In the past few years, important molecular events concerning with tumour budding, such as the gain and loss of adhesion molecules, secretion of proteolytic enzymes, reduction of tumour proliferation and mutation of tumour suppressor genes, have been examined. Sordat et al (2000) reported that budding cells in colorectal carcinomas underexpress the laminin-5 α3-subunit, while retaining expression of the β3- and γ2-subunits. Masaki et al (2001a, 2003) suggested that expression of the laminin-5 γ2-chain with or without matrilysin (MMP-7), or upregulation of CD44 variant 6 through nuclear β-catenin activation contributed to the formation of budding cell at the invasive front. Guzinska et al (2004) reported the activity of cathepsin B, which connect with proteolytic effect on basement membrane and intestinal stroma and has promotion role in carcinogenesis, correlated with tumour budding.
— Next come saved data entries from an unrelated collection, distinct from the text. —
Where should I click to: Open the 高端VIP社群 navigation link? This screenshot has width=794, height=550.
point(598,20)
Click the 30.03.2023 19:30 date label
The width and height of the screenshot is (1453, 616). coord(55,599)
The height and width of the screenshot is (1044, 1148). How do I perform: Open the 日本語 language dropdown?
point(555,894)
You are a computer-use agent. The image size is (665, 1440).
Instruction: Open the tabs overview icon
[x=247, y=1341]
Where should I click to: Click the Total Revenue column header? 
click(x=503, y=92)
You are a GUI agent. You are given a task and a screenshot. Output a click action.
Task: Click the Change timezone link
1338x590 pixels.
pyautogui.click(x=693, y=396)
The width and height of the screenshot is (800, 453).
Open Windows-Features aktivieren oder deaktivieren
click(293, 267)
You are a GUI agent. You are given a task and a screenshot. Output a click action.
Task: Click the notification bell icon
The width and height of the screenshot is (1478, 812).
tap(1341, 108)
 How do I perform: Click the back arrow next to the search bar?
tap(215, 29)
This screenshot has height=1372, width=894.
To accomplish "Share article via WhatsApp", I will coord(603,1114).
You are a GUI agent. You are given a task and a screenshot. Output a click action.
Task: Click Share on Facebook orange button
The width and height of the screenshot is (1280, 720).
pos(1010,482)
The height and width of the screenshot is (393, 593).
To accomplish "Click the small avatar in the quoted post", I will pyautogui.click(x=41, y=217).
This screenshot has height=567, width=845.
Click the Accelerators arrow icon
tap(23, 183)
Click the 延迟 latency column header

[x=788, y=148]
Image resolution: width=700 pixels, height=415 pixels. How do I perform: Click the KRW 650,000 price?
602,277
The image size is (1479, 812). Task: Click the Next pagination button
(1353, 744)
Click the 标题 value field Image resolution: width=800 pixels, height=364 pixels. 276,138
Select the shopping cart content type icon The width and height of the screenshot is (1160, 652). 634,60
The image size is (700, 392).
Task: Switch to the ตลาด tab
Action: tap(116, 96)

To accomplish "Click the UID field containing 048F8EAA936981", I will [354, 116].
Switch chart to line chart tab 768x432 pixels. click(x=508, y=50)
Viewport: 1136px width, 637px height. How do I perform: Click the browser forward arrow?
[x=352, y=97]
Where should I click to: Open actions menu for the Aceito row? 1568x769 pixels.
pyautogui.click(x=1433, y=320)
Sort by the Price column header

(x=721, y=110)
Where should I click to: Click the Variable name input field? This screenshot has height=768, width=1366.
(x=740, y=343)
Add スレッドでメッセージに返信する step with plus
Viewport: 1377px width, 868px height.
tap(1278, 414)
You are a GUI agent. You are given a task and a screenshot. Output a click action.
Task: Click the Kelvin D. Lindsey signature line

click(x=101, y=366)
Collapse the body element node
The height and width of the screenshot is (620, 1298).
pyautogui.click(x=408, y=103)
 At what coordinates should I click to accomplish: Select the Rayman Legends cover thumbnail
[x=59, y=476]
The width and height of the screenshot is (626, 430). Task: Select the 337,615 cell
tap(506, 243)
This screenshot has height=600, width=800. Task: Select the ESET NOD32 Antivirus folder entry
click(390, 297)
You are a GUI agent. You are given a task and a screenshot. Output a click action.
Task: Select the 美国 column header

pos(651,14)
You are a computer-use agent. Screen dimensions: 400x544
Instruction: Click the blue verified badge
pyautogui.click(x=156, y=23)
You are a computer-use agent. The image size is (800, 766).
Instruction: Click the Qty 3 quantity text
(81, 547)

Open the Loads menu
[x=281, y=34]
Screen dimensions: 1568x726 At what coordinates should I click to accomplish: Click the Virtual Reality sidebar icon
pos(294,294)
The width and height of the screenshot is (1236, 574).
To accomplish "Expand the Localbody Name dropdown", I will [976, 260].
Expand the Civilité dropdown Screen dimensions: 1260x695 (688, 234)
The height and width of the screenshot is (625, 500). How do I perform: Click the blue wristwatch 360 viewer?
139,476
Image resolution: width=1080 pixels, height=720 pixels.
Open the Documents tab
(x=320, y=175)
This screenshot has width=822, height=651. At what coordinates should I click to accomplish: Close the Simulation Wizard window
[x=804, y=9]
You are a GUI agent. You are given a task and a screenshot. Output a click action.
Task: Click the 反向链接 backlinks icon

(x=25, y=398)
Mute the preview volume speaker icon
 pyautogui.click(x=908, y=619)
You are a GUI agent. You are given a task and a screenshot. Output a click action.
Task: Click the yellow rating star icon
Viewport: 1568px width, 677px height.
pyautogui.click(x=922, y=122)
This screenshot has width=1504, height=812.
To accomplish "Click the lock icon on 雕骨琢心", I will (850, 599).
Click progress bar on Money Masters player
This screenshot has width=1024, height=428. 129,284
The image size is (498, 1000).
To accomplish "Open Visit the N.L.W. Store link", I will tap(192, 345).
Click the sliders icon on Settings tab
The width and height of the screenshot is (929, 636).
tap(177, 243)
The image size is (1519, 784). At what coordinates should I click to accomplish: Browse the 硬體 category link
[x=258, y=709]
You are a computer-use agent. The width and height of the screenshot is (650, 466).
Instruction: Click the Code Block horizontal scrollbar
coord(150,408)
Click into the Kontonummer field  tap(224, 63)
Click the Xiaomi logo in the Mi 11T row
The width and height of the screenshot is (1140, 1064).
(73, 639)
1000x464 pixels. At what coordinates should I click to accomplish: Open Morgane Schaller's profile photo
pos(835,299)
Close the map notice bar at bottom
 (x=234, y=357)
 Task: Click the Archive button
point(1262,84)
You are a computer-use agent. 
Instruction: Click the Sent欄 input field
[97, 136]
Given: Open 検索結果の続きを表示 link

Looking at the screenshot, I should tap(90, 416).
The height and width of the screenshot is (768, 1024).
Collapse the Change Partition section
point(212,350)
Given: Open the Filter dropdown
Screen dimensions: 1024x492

Jung et al (2001) showed that tumour budding was associated with reduced proliferation, but with nuclear cyclin D1 expression. Moreover, Makino et al (2000) showed that tumour budding was significantly more frequent in p53-positive than p53-negative tumours, and Jass et al (2003) reported that the frequency of both budding and APC mutation was higher than that in microsatellite instability (MSI) high, hereditary nonpolyposis colorectal cancer, MSI low and MSI stable. They also emphasised that these findings indicate that tumour budding is a dynamic process under genetic control and not merely the result of architectural disruption caused by a host immune reaction at the tumour margin (Jass et al, 2003). The correlation between tumour budding and various molecular events may be helpful in our future understanding of the malignant potential of tumour budding in colorectal cancer, although more biological research is needed.

In conclusion, our results indicate that tumour budding correlates with lymph node metastasis in submucosal colorectal cancers, and that this parameter is a useful indicator of the risk of lymph node metastasis in such cancers. Detection of tumour budding by CAM5.2 immunohistochemistry may help to avoid oversurgery in the future. A new study with a larger number of cases, especially in a prospective and multicenter setting, is necessary.